┏━━

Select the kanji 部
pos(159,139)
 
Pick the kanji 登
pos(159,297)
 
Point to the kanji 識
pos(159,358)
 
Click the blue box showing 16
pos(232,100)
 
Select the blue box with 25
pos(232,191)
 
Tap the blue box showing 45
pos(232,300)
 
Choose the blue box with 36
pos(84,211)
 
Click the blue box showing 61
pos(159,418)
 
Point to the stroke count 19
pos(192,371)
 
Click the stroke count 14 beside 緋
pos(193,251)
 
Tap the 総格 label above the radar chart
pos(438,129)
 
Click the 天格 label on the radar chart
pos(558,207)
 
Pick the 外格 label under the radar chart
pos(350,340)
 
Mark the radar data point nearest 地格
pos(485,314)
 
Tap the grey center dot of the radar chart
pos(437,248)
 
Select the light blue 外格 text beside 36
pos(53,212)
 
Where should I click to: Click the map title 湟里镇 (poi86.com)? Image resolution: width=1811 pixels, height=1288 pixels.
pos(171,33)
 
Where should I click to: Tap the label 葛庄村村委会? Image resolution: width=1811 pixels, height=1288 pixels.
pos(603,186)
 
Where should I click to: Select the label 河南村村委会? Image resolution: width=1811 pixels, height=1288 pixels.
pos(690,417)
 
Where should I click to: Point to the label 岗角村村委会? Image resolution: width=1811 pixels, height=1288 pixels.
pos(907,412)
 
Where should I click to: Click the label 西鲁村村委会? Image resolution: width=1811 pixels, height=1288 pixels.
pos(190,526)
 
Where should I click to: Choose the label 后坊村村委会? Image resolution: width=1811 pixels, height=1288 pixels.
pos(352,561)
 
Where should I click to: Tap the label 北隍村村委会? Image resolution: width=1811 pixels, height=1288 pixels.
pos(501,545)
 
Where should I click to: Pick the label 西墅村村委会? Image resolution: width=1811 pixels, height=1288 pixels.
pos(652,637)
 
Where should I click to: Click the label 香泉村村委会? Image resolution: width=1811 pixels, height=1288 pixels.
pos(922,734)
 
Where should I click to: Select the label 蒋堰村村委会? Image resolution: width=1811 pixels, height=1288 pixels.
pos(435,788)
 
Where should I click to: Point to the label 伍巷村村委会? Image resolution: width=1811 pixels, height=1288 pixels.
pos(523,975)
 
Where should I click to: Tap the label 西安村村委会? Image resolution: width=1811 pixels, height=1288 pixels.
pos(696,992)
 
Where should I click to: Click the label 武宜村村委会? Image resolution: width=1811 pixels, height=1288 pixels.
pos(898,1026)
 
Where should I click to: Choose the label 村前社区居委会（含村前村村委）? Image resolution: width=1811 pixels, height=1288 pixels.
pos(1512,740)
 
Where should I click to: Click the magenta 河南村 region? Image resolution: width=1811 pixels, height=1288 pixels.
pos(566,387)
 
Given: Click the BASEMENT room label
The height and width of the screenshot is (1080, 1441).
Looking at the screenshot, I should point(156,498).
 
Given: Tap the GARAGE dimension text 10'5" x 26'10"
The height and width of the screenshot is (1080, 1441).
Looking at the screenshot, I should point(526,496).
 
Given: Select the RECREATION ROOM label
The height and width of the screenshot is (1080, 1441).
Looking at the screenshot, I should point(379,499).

┗━━

Pull out every line of the data above that contains the string "kanji", treating uppercase and lowercase letters as different.

Select the kanji 部
Pick the kanji 登
Point to the kanji 識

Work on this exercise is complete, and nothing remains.